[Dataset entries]
--------------------

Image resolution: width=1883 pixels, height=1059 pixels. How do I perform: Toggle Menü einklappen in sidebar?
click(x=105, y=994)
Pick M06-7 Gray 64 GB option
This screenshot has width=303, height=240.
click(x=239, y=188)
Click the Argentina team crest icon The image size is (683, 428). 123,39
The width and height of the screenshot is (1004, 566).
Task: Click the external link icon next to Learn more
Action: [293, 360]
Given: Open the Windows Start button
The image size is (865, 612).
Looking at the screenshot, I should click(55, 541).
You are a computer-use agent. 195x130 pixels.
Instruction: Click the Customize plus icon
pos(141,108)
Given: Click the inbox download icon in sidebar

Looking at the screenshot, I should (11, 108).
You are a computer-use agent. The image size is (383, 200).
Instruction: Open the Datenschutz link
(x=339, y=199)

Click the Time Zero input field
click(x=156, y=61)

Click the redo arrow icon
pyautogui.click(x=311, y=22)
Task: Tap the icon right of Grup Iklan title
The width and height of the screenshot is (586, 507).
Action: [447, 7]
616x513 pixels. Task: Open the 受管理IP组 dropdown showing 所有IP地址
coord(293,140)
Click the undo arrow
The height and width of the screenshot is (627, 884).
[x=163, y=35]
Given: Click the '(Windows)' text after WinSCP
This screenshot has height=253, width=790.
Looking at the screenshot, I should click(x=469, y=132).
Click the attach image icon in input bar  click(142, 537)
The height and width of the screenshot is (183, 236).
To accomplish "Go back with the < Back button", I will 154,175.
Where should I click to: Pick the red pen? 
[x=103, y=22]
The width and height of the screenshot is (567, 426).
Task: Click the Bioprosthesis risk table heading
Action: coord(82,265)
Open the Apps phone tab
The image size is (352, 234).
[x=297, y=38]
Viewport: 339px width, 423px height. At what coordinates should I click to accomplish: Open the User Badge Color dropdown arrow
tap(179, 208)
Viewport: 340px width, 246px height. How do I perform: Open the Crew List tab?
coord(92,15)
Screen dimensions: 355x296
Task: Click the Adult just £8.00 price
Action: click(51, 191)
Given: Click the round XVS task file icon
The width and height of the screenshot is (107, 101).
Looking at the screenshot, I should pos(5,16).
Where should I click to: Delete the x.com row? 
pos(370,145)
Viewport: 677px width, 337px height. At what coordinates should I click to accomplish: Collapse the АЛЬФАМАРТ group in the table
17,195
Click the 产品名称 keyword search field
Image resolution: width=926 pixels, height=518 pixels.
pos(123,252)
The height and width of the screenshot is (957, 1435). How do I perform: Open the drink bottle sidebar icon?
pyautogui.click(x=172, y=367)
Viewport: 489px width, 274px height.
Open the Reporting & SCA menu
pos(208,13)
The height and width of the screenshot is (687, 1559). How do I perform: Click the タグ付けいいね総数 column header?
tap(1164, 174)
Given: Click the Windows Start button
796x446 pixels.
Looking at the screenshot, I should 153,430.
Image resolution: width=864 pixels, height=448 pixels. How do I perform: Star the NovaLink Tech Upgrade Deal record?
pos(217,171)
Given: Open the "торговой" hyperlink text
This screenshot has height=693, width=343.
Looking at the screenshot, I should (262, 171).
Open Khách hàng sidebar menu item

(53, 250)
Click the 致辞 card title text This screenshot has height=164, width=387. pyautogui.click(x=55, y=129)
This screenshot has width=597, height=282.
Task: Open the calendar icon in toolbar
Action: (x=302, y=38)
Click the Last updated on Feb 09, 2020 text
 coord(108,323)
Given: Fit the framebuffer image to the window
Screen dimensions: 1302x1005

--------------------

Repeat all the data, every line exactly.

● **TASK ANSWER**
Image resolution: width=1883 pixels, height=1059 pixels. How do I perform: Toggle Menü einklappen in sidebar?
click(x=105, y=994)
Pick M06-7 Gray 64 GB option
This screenshot has width=303, height=240.
click(x=239, y=188)
Click the Argentina team crest icon The image size is (683, 428). 123,39
The width and height of the screenshot is (1004, 566).
Task: Click the external link icon next to Learn more
Action: [293, 360]
Given: Open the Windows Start button
The image size is (865, 612).
Looking at the screenshot, I should click(55, 541).
You are a computer-use agent. 195x130 pixels.
Instruction: Click the Customize plus icon
pos(141,108)
Given: Click the inbox download icon in sidebar

Looking at the screenshot, I should (11, 108).
You are a computer-use agent. The image size is (383, 200).
Instruction: Open the Datenschutz link
(x=339, y=199)

Click the Time Zero input field
click(x=156, y=61)

Click the redo arrow icon
pyautogui.click(x=311, y=22)
Task: Tap the icon right of Grup Iklan title
The width and height of the screenshot is (586, 507).
Action: [447, 7]
616x513 pixels. Task: Open the 受管理IP组 dropdown showing 所有IP地址
coord(293,140)
Click the undo arrow
The height and width of the screenshot is (627, 884).
[x=163, y=35]
Given: Click the '(Windows)' text after WinSCP
This screenshot has height=253, width=790.
Looking at the screenshot, I should click(x=469, y=132).
Click the attach image icon in input bar  click(142, 537)
The height and width of the screenshot is (183, 236).
To accomplish "Go back with the < Back button", I will 154,175.
Where should I click to: Pick the red pen? 
[x=103, y=22]
The width and height of the screenshot is (567, 426).
Task: Click the Bioprosthesis risk table heading
Action: coord(82,265)
Open the Apps phone tab
The image size is (352, 234).
[x=297, y=38]
Viewport: 339px width, 423px height. At what coordinates should I click to accomplish: Open the User Badge Color dropdown arrow
tap(179, 208)
Viewport: 340px width, 246px height. How do I perform: Open the Crew List tab?
coord(92,15)
Screen dimensions: 355x296
Task: Click the Adult just £8.00 price
Action: click(51, 191)
Given: Click the round XVS task file icon
The width and height of the screenshot is (107, 101).
Looking at the screenshot, I should pos(5,16).
Where should I click to: Delete the x.com row? 
pos(370,145)
Viewport: 677px width, 337px height. At what coordinates should I click to accomplish: Collapse the АЛЬФАМАРТ group in the table
17,195
Click the 产品名称 keyword search field
Image resolution: width=926 pixels, height=518 pixels.
pos(123,252)
The height and width of the screenshot is (957, 1435). How do I perform: Open the drink bottle sidebar icon?
pyautogui.click(x=172, y=367)
Viewport: 489px width, 274px height.
Open the Reporting & SCA menu
pos(208,13)
The height and width of the screenshot is (687, 1559). How do I perform: Click the タグ付けいいね総数 column header?
tap(1164, 174)
Given: Click the Windows Start button
796x446 pixels.
Looking at the screenshot, I should 153,430.
Image resolution: width=864 pixels, height=448 pixels. How do I perform: Star the NovaLink Tech Upgrade Deal record?
pos(217,171)
Given: Open the "торговой" hyperlink text
This screenshot has height=693, width=343.
Looking at the screenshot, I should (262, 171).
Open Khách hàng sidebar menu item

(53, 250)
Click the 致辞 card title text This screenshot has height=164, width=387. pyautogui.click(x=55, y=129)
This screenshot has width=597, height=282.
Task: Open the calendar icon in toolbar
Action: (x=302, y=38)
Click the Last updated on Feb 09, 2020 text
 coord(108,323)
Given: Fit the framebuffer image to the window
Screen dimensions: 1302x1005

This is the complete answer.